Vicente Pires, 22 de maio de 2040
“Avô, quase com noventa, ainda te preocupas com as coisas do mundo?”
Querido Marcos, já que perguntas, te direi que me preocupo menos. Apenas avivo a memória dos homens e comento as “coisas do mundo” de um tempo sombrio. À distância de vinte anos, vemos com mais clareza e desprendimento as “coisas do mundo”. E, quando a eternidade se aproxima, é maior o desprendimento.
Mais adiante, na tua cartinha, dizes que, nesse tempo sombrio, eras um jovem e não entendias a minha “irritação”. Compreendo. Como a maioria das pessoas desse tempo, não tinhas consciência da tragédia, nem das suas causas. Confesso que me irritava, me indignava. Hoje, apenas sinto compaixão.

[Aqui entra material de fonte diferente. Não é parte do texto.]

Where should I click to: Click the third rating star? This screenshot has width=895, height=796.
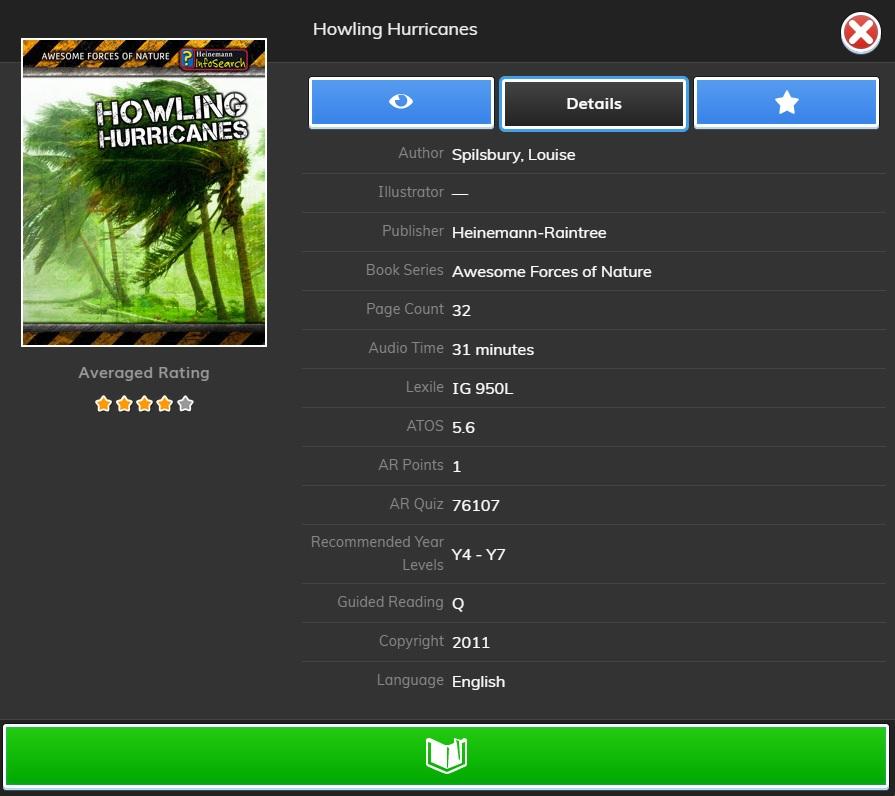144,404
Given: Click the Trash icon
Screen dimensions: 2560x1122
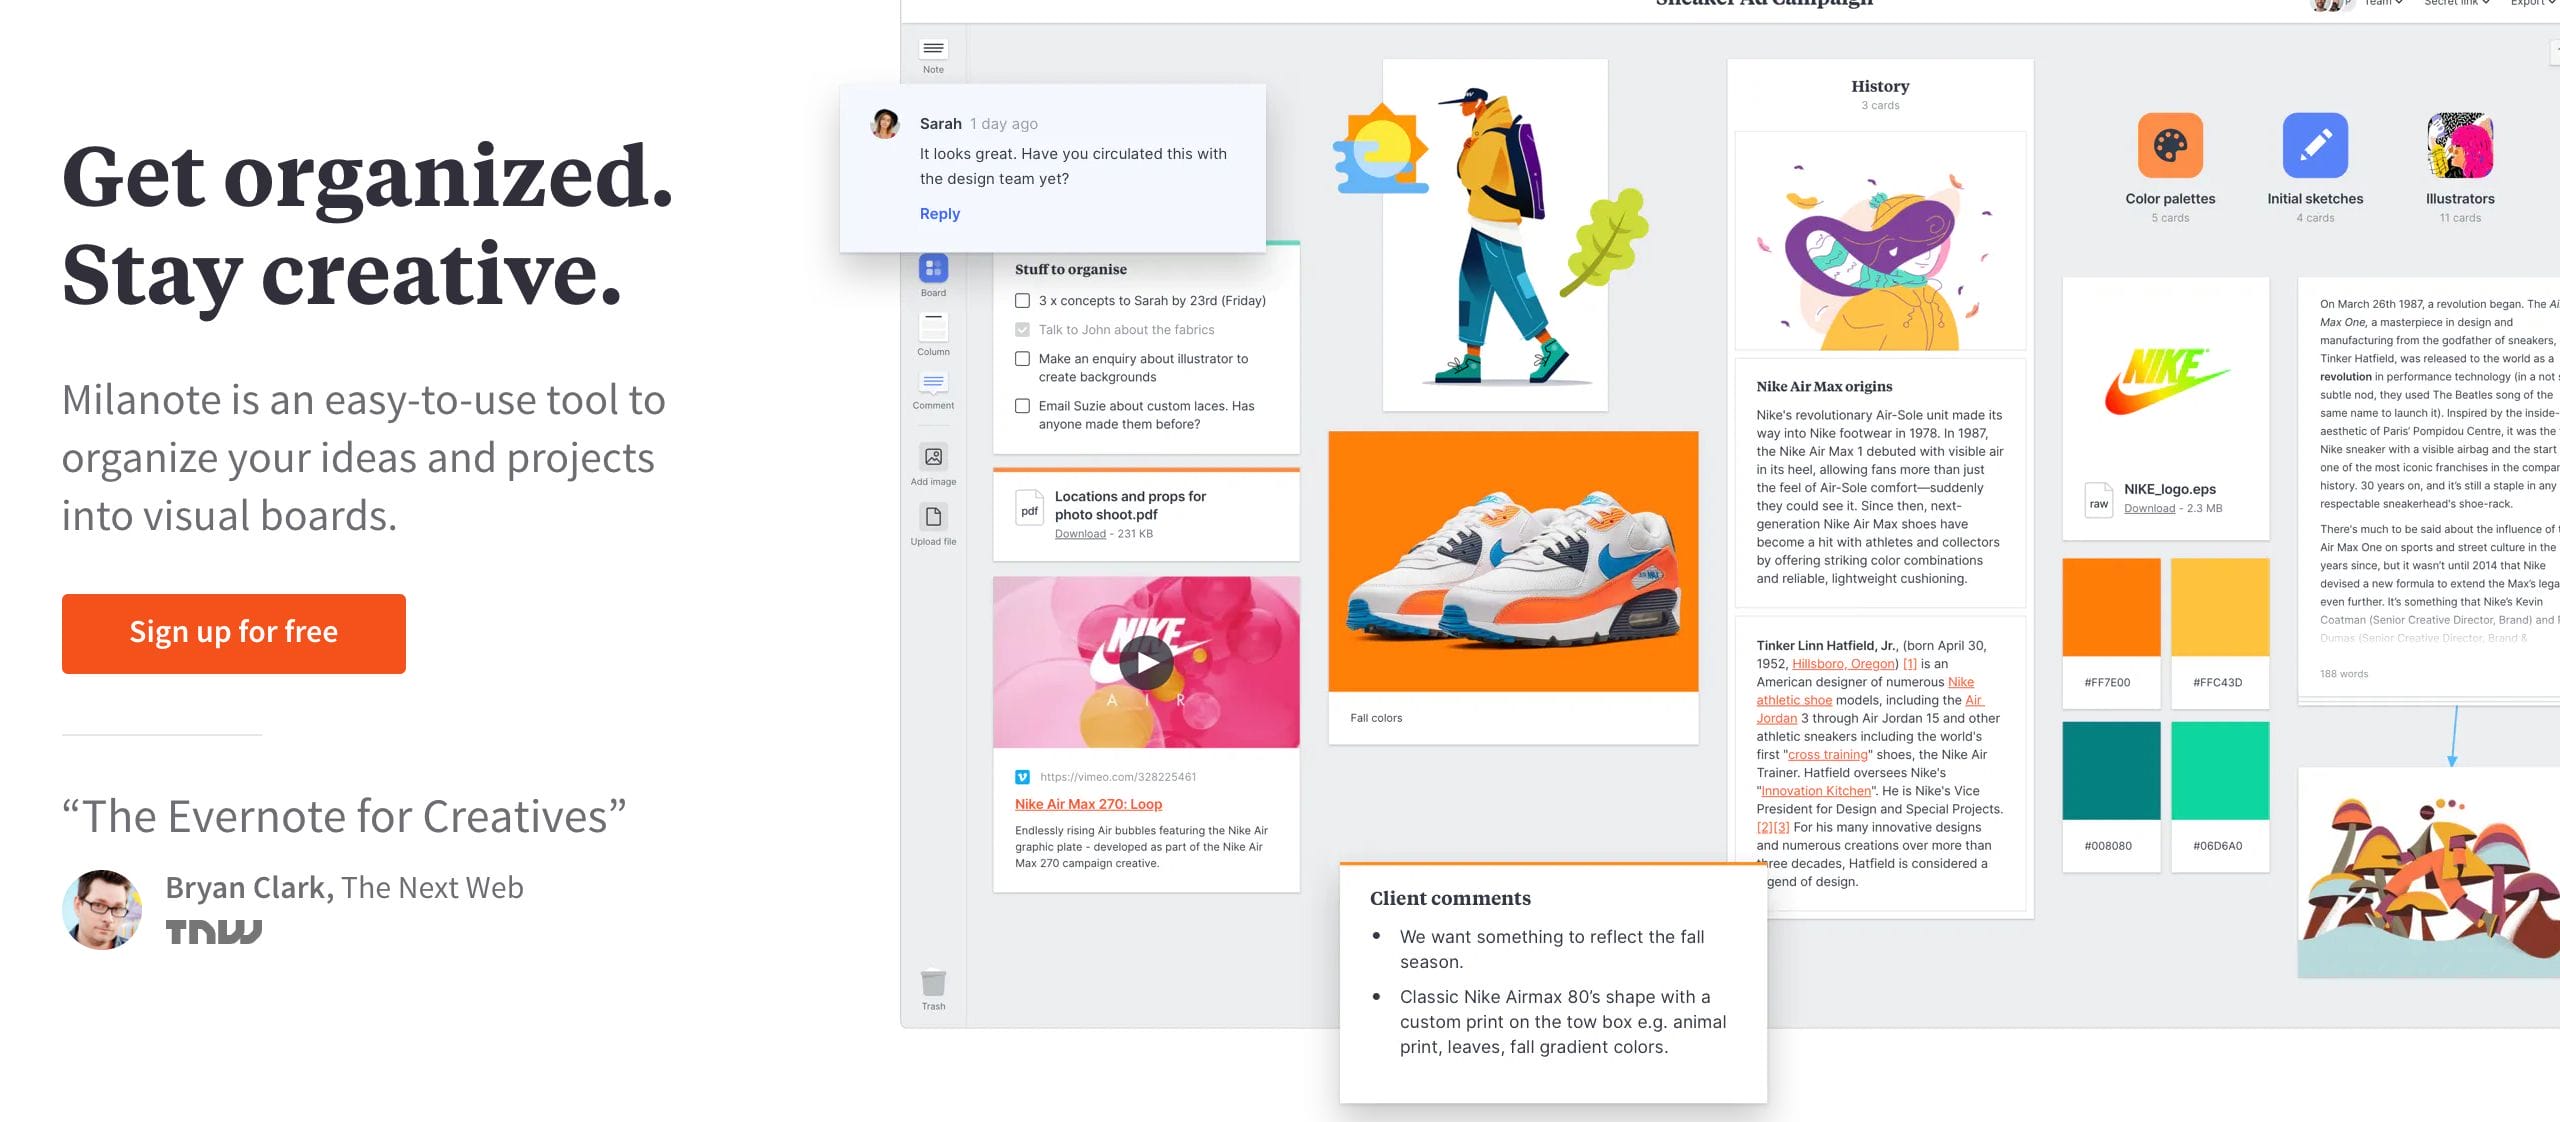Looking at the screenshot, I should coord(933,983).
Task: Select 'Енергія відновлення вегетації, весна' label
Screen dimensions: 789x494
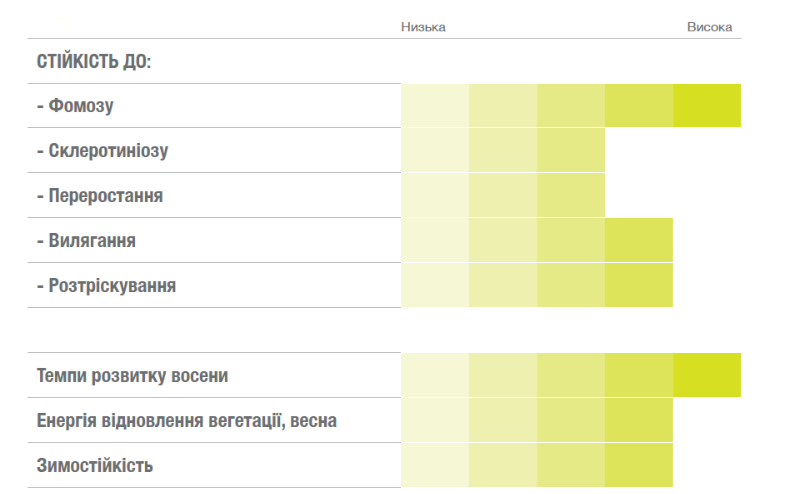Action: [x=187, y=421]
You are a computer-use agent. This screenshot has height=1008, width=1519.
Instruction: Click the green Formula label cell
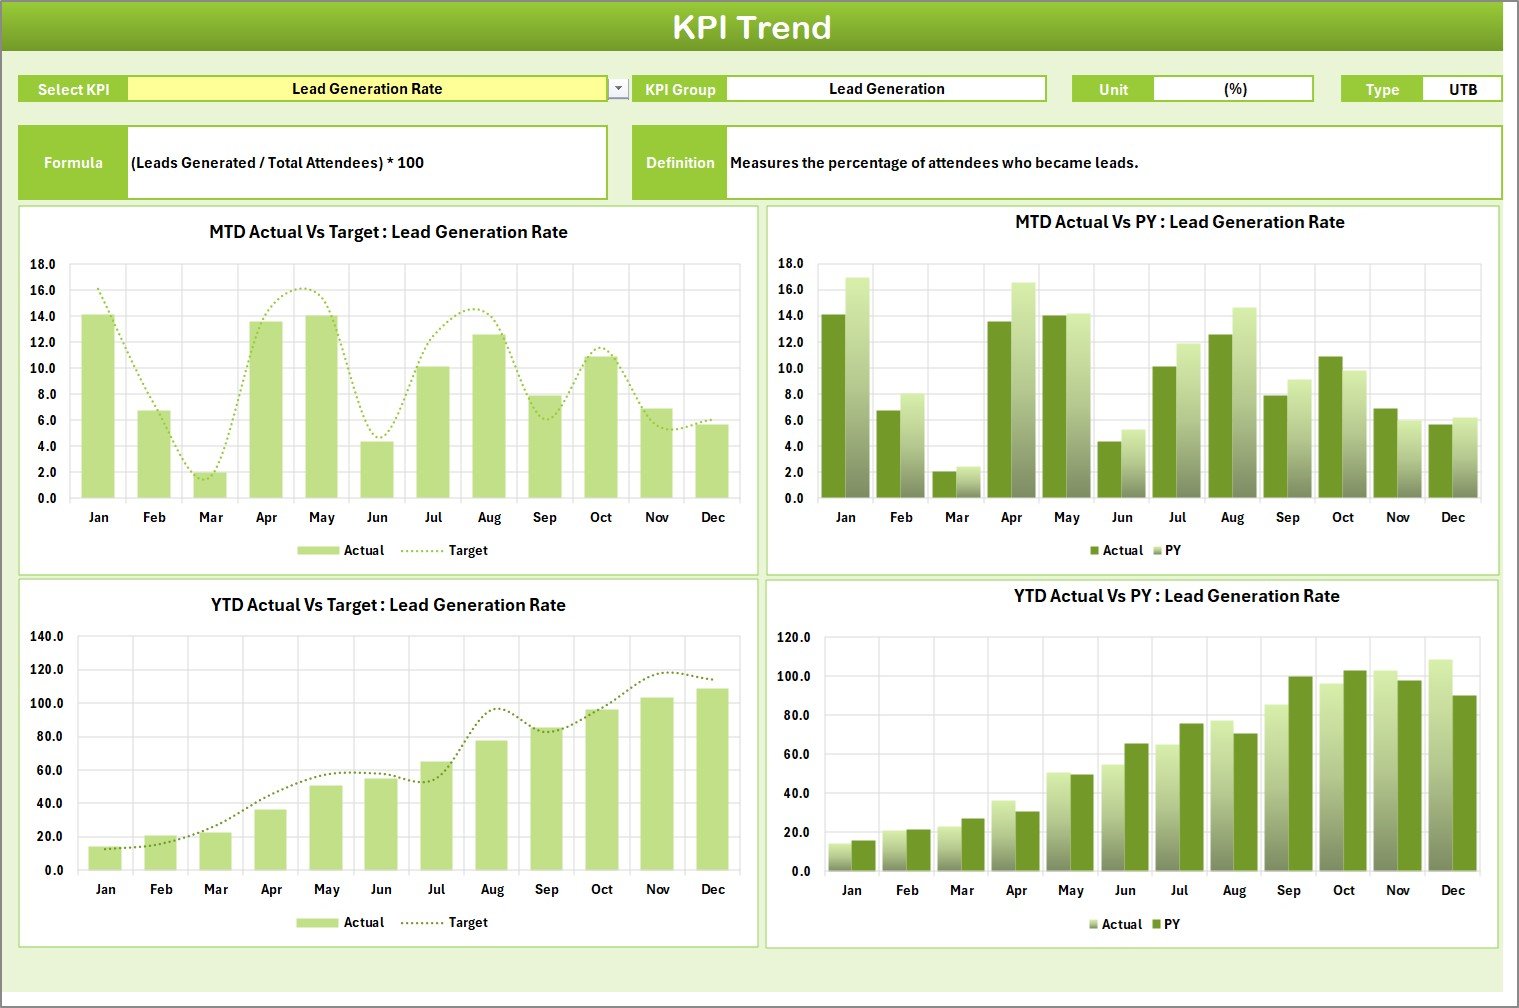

Como eu não era pessoa de “ficar de braços cruzados, à espera da morte chegar”, fazia a minha parte, para evitar danos maiores. Certamente, estarás recordado das cartas, que escrevi para a tua irmã, no tempo em que ela nasceu. Numa delas, eu dava notícia de “muitas gaivotas, conscientes de que o tempo foge enquanto a eternidade avança, ousavam reinventar a Escola. Reivindicavam a felicidade do aqui e agora”. Tudo isto se passou no tempo em que tu nasceste, para que tivesses direito a ser feliz. Para que tu e a Alice viessem a ser pessoas felizes, centenas de educadores ousaram desobedecer às imposições da administração educacional.
O “Plano de Retorno às Aulas” da secretaria da educação apontava o “Ensino Híbrido” como “saída possível para os sistemas de educação, em todo o mundo” (sic), no contexto do isolamento social. A secretaria tivera mais uma visão salvífica: o “Ensino Híbrido” – considerado “atividade complementar” pela secretaria – iria “diminuir o impacto pedagógico causado pelo distanciamento social”. Iria remir os pecados do sistema de ensinagem. E… em todo o mundo!
A secretaria aderira a mais uma mezinha pedagógica, para disfarçar uma enfermidade crônica e manter o status quo.
Eu lera os livrinhos publicados no Brasil sobre o “ensino híbrido”. Era mais uma “redescoberta da roda” educacional, importada dos Estados Unidos. Dois anos antes, eu conversara com os promotores de cursos, que divulgavam essa “novidade”. Eram professores universitários, pessoas de boa-vontade, mas viciados na escola da aula. Com eles colaborei, apesar de serem “casos perdidos”.
Essa “organização do ensino”, como lhe chamaram os funcionários da secretaria, tinha por designação original anglo-saxônica a expressão “Blended Learning”. Em bom português, deveria ser designada por ”Aprendizagem Misturada”, mas era indevidamente designada por “ensino híbrido”, uma mistura de práticas do paradigma da aprendizagem com práticas do paradigma da instrução (ensinagem). Nada de novo. Cem anos antes, o Freinet tinha feito exatamente o mesmo, mas sem computadores… nem aula.
A substituição da palavra “aprendizagem” pela palavra “ensino” não acontecia por acaso. Era reflexo do condicionamento operado no seio de práticas sociais, que a escola convencional produzia e que uma racionalidade burocrática reproduzia “misturado” com mais um modismo pedagógico.
À patetice da administração, os núcleos de projeto responderam com uma responsável desobediência. Realizaram encontros virtuais com famílias e comunidades, antecipando os encontros presencias e virtuais, pós-pandemia. Verdadeiras aprendizagens seriam asseguradas e o direito à educação a todos seria garantido, sem aulas online ou “híbridas”: Sem “retorno às aulas”.